Another measure directs NYSUT to work with its national affiliates to fight for legislation that would end the practice in New York of sending nursing home patients and their Medicaid dollars out of state, and to provide workshops and establish an information campaign to raise awareness about Autism Spectrum Disorders such as Asperger's.

The union was also urged to join with local and state policymakers to support secondary school courses that address obesity.

Delegates directed NYSUT to assist locals in negotiating additional compensation for RNs certified by professional accrediting organizations in specialty roles. Another resolution urged the union to help locals negotiate contracts that provide necessary time for RNs to adequately teach patients about their health care needs. The union was also directed to foster, along with its affiliates, an education campaign to prevent the abuse of prescription medication.

Delegates referred to the Board a resolution calling on NYSUT and its national affiliates to lobby the federal government to develop clear and defined regulations that would enable businesses to provide affordable health care to part-time employees.

Community colleges

Delegates called on the union to press the governor and state Legislature to provide 40 percent of the costs at all community colleges - as required by state law.

Additionally, NYSUT will oppose any state budget initiative that would base community-college repayment plans on student income, as has been proposed in other states.

Professional development

A resolution was passed that encourages NYSUT's labor relations specialists to recommend that local leaders include professional development language in contracts covering School-Related Professionals.

The union was also directed to push SED to adopt regulations that put SRPs on districts' professional development committees.

School counseling programs

Adopted resolutions urged SED and the Board of Regents to recognize the importance of a new comprehensive school counseling program based on national standards, and urge them to support reasonable student-to-school counselor ratios of 250-to-1.

NYSUT governance

Delegates passed a resolution to establish a task force charged with determining whether to maintain NYSUT's five officer positions.

The resolution follows a constitutional amendment adopted last year at NYSUT's RA in Buffalo that calls for reducing the number of union officers from five to four by 2017.

The task force will make a recommendation to the union's Board of Directors.
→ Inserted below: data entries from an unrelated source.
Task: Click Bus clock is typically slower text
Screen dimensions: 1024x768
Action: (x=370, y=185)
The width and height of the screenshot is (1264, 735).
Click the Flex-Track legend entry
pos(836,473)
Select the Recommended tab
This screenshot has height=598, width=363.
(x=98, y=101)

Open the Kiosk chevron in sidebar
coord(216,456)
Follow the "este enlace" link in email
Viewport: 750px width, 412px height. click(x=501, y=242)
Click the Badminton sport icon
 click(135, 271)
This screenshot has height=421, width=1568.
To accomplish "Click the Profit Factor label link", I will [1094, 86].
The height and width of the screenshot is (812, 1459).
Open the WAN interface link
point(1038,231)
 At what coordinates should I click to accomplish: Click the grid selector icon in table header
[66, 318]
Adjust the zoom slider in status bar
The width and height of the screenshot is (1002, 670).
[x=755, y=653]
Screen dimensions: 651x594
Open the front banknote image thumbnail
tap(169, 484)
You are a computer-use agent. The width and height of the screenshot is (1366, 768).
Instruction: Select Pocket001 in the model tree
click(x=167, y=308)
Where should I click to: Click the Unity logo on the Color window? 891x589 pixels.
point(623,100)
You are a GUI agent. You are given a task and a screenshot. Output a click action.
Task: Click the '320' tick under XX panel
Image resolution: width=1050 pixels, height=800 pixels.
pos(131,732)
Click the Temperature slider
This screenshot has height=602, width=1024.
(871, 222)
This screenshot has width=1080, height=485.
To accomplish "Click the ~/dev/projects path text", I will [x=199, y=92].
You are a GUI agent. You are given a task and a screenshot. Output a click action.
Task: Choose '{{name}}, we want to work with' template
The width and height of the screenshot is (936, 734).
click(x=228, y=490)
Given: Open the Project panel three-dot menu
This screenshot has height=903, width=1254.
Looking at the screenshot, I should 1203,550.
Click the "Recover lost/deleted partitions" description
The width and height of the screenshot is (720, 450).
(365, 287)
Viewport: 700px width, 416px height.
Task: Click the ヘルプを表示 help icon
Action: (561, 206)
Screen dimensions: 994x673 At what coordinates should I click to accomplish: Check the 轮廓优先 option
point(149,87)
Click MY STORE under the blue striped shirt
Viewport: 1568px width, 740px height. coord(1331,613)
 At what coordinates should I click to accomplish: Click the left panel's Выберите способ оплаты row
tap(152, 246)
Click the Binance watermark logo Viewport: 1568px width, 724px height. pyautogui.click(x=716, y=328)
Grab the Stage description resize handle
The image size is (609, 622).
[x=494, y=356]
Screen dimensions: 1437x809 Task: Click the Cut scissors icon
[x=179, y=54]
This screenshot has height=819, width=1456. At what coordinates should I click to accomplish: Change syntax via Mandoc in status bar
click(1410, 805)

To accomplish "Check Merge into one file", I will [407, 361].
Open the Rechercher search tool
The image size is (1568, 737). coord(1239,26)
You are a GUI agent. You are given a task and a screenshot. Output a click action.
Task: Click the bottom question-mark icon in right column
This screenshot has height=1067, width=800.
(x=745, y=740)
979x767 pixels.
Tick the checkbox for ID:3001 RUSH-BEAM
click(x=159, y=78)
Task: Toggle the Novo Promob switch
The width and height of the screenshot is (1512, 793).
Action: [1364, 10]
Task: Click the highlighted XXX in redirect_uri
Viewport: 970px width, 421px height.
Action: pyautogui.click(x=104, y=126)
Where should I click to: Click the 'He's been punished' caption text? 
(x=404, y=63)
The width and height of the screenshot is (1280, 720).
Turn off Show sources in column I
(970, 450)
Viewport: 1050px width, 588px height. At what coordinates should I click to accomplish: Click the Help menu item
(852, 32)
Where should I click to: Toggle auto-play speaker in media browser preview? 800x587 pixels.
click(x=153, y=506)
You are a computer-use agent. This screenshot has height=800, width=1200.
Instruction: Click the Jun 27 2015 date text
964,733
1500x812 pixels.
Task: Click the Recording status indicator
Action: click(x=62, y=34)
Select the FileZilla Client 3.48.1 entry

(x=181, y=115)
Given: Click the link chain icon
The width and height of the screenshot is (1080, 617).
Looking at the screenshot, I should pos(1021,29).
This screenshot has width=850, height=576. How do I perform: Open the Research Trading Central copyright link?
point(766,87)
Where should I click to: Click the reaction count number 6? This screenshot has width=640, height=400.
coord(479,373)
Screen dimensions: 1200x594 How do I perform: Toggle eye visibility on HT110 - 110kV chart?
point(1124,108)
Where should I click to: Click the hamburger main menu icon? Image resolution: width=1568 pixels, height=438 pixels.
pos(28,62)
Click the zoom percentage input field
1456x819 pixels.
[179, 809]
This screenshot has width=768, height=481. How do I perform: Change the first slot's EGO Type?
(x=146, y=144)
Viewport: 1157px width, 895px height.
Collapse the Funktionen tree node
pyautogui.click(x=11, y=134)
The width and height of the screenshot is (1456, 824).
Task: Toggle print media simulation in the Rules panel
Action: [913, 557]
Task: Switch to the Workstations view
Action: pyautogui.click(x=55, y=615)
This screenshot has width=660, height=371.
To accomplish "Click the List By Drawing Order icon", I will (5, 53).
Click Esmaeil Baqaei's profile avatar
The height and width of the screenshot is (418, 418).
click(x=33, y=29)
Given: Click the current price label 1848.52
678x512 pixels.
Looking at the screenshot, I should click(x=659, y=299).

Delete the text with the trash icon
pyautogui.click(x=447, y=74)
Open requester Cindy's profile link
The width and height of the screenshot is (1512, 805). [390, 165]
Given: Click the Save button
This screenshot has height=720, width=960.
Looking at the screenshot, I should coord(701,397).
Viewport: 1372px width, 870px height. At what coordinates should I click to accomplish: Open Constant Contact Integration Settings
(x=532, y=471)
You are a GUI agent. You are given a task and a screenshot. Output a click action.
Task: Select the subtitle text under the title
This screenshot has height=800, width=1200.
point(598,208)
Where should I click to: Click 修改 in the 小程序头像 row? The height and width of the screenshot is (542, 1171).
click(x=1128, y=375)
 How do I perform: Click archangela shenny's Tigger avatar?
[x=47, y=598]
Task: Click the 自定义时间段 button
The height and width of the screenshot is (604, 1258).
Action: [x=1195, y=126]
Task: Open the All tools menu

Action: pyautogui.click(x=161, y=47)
The Board is then required to act prior to adoption of NYSUT's 2014-15 budget.

The RA's Constitutional and Bylaw Amendments Committee recommended non-concurrence with a proposed constitutional amendment that would have reversed the constitutional amendment adopted by the 2012 RA.

Other adopted resolutions

The union was directed to:

  • continue working with other unions, such as the AFL-CIO, on protecting the Triborough Amendment and collective bargaining rights;
  • encourage SED to develop and adopt protocols for an exposure control plan to protect employees who toilet and toilet train students;
  • establish a task force charged with assessing the impediments to services and protections often encountered by lesbian, gay, bisexual and transgendered members and to help other unions expand their support of LGBT members;
  • work with its locals to educate the public on doing away with the term "entitlements" in reference to benefits earned through a lifetime of work;
  • work with its national affiliates and other unions to defend existing defined benefit plans and to explore establishing similar plans for all workers; and
  • urge New York City to settle the lawsuit brought by the "Central Park Five" and issue the men wrongly imprisoned in the 1989 rape case a fair settlement, and to recognize the 50th anniversary of the March on Washington for Jobs and Freedom.

Special order of business

Delegates passed a special order of business directing NYSUT to strenuously oppose any proposal that would adversely impact the U.S. Postal Service's financial stability.

The measure directs NYSUT to work with national affiliates to press Congress to ease mandates on the USPS so it has the opportunity to re-organize and remain viable, and continue to provide services.

The measure also calls on the U.S. government to provide its own business to the Postal Service.